Pieters told ConfectioneryNews that the promotion of gender equality is also a key tenet in the project, explaining that it benefits everyone and is essential if cocoa communities are to thrive.
“Our experience shows an increased involvement of women in the supply base leads to improved financial management by farmers, better education for youth and more sustainable, thriving communities,” she said.

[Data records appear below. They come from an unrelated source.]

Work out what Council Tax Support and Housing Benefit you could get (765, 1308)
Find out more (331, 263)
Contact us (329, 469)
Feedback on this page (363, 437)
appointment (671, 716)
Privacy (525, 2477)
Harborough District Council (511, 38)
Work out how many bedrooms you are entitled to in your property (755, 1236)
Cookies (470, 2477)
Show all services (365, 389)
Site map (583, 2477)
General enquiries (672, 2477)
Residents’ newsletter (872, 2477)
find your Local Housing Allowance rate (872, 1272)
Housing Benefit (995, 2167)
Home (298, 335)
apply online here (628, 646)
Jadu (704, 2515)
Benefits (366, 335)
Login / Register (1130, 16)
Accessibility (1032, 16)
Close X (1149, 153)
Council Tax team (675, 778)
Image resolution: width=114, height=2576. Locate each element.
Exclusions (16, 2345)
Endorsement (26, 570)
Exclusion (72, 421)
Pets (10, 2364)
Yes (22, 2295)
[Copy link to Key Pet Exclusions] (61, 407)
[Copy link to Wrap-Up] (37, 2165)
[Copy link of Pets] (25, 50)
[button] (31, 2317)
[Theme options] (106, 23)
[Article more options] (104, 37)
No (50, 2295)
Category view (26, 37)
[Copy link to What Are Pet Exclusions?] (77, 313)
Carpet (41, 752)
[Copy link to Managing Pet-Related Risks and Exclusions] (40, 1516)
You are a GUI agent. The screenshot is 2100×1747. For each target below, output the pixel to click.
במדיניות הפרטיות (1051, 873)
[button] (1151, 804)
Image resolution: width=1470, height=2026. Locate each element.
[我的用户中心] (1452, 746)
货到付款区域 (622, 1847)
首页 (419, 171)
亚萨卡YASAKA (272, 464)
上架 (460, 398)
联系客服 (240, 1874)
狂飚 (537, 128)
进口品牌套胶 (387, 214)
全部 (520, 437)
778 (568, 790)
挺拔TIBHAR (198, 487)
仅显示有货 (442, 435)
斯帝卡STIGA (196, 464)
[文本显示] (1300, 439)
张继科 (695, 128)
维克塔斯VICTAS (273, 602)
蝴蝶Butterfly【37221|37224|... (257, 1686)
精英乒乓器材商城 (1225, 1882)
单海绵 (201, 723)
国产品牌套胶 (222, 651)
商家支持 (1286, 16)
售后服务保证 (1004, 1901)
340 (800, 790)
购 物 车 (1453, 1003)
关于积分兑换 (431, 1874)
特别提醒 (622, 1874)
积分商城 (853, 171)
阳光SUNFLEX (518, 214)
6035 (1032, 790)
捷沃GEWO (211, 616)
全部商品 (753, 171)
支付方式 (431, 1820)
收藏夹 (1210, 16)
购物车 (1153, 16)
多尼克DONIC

The Cocoa Life project has been pushing for improved women’s rights in the cocoa supply chain since 2008. “For example, in Ghana we set up women’s groups in all 100 of our phase 1 communities supported by 50 trained Women Extension Volunteers. Since extending the program to 109 additional communities in 2011 and 2012, Cocoa Life is actively training and establishing women’s groups in these communities. This was developed following insights that many women farmers were unable to attend training sessions run by men,” said Pieters.
In Indonesia these gender initiatives will be established from insights gained from a "situation assessment”.
In April this year Mondelēz signed the United Nations Women’s Empowerment Principles in support of this issue along with other companies like Nestlé and Coca-Cola.